Anfia: con l’auto riparte tutta la manifattura
Un mercato che rischia di immatricolare mezzo milioni di autovetture in meno in un anno e centinaia di migliaia di veicoli fermi nei piazzali per colpa del lockdown, con il rischio di rallentare ulteriormente la ripresa. È l’allarme lanciato dal mondo dell’automotive, con associazioni e sindacati che chiedono al Governo misure urgenti a sostegno di un settore che «rappresenta – scrivono in una nota – circa il 10% del Pil italiano e impiega oltre un milione e 200mila lavoratori». In un contesto di crisi profonda, le ragioni economiche e quelle ambientali, sottolineano Anfia, Aci e sindacati metalmeccanici, devono stare insieme. Da un lato, dunque, i sostegni robusti ai veicoli meno inquinanti e alle infrastrutture di ricarica, dall’altro gli incentivi destinati a rinnovare il parco auto italiano, tra i più datati in Europa. Il punto di partenza, ribadiscono le imprese della filiere e i metalmeccanici di Cgil, Cisl e Uil, deve essere il tavolo automotive convocato dal Governo nei mesi precedenti lo scoppio della pandemia. Da lì bisogna ricominciare, in un contesto economico però completamente stravolto, con un mercato che da inizio anno in Italia ha perso il 50% delle immatricolazioni e che fa fatica a ripartire, anche dal punto di vista produttivo. Ieri l’annuncio che Fca, dopo aver riavviato la produzione in Sevel e alle linee della Fiat 500 elettrica (Mirafiori) e della Jeep Compass (Melfi) prevede la completa ripresa dello stabilimento lucano a partire dal 21 maggio.

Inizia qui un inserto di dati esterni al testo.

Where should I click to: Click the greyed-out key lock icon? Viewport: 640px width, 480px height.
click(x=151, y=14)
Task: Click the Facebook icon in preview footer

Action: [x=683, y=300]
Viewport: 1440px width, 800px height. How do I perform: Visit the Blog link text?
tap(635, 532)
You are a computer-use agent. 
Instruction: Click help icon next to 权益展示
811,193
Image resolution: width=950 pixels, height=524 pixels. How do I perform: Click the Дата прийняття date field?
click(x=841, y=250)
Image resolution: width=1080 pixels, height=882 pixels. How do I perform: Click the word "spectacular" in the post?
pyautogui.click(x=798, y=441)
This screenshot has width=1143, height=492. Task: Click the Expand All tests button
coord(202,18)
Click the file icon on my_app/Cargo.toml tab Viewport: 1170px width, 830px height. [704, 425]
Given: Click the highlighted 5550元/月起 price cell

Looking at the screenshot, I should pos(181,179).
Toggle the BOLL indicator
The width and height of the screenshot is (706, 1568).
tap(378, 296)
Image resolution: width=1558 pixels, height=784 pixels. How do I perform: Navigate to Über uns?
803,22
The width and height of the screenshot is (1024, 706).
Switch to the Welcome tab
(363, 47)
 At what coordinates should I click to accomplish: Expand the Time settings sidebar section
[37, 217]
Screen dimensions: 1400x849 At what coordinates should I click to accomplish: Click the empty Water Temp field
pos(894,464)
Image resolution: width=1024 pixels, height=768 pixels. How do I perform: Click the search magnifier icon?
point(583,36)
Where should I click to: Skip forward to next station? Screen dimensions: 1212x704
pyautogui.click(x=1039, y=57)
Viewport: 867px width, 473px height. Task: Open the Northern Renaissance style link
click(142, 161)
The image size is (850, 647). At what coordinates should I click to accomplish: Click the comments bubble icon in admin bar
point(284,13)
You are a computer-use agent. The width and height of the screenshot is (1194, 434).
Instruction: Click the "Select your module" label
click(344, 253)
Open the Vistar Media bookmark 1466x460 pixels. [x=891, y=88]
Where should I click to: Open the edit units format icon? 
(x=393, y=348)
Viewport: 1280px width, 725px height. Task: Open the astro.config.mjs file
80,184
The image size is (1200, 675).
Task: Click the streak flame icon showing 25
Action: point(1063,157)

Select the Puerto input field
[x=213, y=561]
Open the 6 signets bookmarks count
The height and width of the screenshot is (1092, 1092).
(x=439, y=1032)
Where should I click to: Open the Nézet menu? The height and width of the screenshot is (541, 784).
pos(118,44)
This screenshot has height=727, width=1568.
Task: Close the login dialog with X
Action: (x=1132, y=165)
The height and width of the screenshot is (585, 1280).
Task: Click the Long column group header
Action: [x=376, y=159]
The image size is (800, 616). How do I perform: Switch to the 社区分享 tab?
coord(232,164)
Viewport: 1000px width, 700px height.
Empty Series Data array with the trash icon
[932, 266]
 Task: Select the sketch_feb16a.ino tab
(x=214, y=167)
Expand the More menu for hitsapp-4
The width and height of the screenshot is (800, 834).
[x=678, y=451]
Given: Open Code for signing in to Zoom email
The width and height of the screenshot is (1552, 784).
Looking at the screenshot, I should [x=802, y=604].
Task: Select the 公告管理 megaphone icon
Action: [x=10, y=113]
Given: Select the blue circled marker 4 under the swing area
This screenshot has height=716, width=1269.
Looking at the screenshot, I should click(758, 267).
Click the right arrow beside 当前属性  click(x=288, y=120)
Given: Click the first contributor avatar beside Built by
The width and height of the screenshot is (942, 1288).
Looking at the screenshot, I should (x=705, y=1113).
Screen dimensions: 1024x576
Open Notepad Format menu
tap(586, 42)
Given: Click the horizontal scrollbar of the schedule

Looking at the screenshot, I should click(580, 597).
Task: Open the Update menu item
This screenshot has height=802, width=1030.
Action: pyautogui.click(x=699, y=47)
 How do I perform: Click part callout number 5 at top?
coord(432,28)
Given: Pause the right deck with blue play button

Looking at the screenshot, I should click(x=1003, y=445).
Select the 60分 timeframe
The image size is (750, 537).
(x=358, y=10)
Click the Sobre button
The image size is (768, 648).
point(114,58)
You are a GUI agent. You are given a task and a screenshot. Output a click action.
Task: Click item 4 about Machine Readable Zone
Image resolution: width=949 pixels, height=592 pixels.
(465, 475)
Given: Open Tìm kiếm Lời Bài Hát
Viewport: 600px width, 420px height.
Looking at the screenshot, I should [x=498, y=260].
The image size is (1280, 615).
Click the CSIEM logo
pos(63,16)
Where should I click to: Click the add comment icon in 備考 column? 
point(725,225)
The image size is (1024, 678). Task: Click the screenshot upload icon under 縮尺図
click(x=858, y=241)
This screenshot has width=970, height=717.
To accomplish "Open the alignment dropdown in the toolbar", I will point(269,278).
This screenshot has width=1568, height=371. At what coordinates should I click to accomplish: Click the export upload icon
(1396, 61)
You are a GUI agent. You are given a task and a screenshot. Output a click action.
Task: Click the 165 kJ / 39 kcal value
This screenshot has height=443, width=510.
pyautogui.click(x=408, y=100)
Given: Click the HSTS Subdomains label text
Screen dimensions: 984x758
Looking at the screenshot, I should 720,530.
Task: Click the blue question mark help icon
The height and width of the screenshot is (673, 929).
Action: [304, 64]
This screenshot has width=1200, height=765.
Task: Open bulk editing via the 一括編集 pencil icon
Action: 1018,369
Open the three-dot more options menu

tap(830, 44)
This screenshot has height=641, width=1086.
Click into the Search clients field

L’orizzonte per il settore è più che mai l’Europa, sia per l’interconnessione tra filiere – l’Italia esporta in Germania componenti per quasi 5 miliardi all’anno – che per il mercato vero e proprio. L’intera filiera europea, dai produttori alla rete commerciale, chiede «misure mirate a stimolare la domanda e gli investimenti», per sostenere la capacità produttiva e salvaguardare posti di lavoro.